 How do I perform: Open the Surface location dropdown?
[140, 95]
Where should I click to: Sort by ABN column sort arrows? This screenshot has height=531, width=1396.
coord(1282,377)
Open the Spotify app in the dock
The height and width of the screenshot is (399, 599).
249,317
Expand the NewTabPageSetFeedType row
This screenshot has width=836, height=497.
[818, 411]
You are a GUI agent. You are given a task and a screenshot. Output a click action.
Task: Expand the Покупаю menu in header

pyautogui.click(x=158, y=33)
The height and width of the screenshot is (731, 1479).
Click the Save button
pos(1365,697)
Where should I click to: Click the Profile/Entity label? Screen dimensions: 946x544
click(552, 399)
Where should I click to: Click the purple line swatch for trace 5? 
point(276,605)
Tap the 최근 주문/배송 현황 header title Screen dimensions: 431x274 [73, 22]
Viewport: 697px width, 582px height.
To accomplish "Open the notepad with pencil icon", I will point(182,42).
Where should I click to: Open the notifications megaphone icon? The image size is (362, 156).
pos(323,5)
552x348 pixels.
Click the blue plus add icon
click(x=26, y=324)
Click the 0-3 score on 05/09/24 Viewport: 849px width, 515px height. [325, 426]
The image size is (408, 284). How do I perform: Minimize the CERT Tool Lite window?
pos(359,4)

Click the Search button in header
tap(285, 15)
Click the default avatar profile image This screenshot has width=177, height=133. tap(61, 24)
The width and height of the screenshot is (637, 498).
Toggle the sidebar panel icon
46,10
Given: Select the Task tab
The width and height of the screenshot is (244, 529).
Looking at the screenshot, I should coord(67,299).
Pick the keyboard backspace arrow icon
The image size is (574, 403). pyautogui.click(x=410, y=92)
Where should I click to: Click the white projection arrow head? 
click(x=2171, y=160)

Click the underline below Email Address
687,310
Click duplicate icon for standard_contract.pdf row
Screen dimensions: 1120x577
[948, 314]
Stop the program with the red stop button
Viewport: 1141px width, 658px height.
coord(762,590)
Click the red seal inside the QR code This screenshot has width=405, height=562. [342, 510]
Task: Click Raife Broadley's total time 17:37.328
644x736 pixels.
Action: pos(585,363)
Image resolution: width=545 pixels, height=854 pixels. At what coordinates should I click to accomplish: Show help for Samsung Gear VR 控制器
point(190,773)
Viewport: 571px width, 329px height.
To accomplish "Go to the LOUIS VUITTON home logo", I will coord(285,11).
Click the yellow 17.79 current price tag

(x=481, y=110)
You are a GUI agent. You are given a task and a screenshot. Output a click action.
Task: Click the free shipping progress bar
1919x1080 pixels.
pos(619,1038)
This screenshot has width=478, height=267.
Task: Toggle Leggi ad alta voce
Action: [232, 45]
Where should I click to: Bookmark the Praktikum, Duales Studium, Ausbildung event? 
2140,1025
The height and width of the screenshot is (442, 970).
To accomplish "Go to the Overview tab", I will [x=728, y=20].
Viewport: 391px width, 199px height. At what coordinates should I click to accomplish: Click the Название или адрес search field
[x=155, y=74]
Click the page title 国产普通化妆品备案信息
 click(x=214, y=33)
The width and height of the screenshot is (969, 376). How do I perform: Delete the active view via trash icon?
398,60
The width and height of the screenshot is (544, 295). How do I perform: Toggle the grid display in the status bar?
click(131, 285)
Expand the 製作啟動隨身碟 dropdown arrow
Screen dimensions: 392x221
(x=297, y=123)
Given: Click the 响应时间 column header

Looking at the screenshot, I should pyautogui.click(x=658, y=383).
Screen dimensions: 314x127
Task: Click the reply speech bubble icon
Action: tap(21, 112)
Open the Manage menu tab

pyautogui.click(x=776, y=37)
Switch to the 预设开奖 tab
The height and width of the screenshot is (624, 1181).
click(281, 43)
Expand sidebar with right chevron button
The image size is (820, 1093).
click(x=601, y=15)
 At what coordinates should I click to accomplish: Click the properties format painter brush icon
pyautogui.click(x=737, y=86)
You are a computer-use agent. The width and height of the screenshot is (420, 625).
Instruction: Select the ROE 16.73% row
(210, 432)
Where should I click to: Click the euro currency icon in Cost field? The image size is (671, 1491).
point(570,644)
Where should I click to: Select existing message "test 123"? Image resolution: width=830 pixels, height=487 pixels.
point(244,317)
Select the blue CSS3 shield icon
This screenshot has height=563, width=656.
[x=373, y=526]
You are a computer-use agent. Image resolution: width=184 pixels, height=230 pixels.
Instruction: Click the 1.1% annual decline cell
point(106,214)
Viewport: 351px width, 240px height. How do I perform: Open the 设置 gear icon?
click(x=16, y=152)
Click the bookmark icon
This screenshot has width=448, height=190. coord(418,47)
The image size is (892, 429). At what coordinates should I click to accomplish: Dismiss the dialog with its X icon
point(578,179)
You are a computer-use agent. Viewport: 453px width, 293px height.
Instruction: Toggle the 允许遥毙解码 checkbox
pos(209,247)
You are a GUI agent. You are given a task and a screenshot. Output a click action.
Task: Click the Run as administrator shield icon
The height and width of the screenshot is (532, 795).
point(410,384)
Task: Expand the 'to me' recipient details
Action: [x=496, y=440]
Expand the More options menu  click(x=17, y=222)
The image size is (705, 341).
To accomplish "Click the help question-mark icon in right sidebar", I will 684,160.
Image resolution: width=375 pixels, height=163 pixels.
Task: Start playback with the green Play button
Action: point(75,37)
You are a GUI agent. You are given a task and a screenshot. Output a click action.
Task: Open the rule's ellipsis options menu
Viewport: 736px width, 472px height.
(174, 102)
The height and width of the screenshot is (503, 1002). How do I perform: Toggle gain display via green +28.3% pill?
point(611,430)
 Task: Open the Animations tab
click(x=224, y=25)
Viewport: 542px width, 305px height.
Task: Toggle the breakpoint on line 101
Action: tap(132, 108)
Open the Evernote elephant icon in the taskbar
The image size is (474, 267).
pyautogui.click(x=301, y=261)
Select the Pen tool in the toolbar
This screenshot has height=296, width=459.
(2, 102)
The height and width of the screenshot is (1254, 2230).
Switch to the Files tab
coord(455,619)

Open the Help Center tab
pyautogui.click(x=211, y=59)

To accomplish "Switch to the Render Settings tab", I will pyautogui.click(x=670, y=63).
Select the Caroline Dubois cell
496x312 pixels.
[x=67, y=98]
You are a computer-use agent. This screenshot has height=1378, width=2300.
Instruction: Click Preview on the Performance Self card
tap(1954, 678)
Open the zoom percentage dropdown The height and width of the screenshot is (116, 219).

_ _ _ _

Written task:
Repeat the lines in the records above word for word, starting with the line that contains "Expand the 製作啟動隨身碟 dropdown arrow" and going on through the line that contains "Action: tap(21, 112)".

Exercise response:
Expand the 製作啟動隨身碟 dropdown arrow
Screen dimensions: 392x221
(x=297, y=123)
Given: Click the 响应时间 column header

Looking at the screenshot, I should pyautogui.click(x=658, y=383).
Screen dimensions: 314x127
Task: Click the reply speech bubble icon
Action: tap(21, 112)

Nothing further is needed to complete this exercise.